◆ PROBLEM TO SOLVE
Copy out the data word for word, everything from the very first line down to the line containing "Screen dimensions: 1512x785 coord(293,426)", including both of those lines.

-- START DATA PROVIDED --

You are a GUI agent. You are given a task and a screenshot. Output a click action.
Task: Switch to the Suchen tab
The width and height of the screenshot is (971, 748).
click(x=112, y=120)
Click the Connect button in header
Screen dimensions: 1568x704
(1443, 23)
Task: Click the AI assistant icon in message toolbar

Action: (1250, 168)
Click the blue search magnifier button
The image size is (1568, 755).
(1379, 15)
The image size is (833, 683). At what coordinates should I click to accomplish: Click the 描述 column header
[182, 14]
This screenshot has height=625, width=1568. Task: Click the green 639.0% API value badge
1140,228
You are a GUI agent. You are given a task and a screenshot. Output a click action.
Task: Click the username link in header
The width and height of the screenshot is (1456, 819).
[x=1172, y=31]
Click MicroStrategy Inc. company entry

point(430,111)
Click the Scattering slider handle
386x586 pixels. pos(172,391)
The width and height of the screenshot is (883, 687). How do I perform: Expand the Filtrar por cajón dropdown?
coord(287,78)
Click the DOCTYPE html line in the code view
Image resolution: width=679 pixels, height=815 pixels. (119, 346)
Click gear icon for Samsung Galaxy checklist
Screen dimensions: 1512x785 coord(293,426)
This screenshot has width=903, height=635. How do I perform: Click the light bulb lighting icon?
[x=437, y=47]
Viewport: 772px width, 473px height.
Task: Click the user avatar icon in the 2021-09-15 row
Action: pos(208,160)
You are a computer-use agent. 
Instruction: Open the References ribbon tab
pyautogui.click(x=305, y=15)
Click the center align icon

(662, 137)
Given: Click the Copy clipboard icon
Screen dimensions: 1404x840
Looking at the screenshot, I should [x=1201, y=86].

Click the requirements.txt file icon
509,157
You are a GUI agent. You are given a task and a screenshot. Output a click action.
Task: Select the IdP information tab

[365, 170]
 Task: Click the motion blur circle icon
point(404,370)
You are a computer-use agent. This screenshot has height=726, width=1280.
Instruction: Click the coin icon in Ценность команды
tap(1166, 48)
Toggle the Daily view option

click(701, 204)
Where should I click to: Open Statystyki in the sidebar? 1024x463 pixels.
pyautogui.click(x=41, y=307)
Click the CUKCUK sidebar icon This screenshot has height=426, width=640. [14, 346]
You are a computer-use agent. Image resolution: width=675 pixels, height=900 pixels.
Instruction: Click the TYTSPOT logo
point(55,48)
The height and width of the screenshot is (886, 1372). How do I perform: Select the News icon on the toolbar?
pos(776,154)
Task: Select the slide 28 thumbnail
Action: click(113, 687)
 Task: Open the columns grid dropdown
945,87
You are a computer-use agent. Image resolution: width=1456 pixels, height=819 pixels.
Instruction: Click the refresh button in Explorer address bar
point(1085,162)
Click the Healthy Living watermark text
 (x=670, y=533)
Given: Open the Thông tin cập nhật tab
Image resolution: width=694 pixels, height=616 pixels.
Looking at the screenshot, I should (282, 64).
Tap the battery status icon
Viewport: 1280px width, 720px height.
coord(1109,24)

-- END DATA PROVIDED --

◆ PROBLEM SOLUTION
You are a GUI agent. You are given a task and a screenshot. Output a click action.
Task: Switch to the Suchen tab
The width and height of the screenshot is (971, 748).
click(x=112, y=120)
Click the Connect button in header
Screen dimensions: 1568x704
(1443, 23)
Task: Click the AI assistant icon in message toolbar

Action: (1250, 168)
Click the blue search magnifier button
The image size is (1568, 755).
(1379, 15)
The image size is (833, 683). At what coordinates should I click to accomplish: Click the 描述 column header
[182, 14]
This screenshot has height=625, width=1568. Task: Click the green 639.0% API value badge
1140,228
You are a GUI agent. You are given a task and a screenshot. Output a click action.
Task: Click the username link in header
The width and height of the screenshot is (1456, 819).
[x=1172, y=31]
Click MicroStrategy Inc. company entry

point(430,111)
Click the Scattering slider handle
386x586 pixels. pos(172,391)
The width and height of the screenshot is (883, 687). How do I perform: Expand the Filtrar por cajón dropdown?
coord(287,78)
Click the DOCTYPE html line in the code view
Image resolution: width=679 pixels, height=815 pixels. (119, 346)
Click gear icon for Samsung Galaxy checklist
Screen dimensions: 1512x785 coord(293,426)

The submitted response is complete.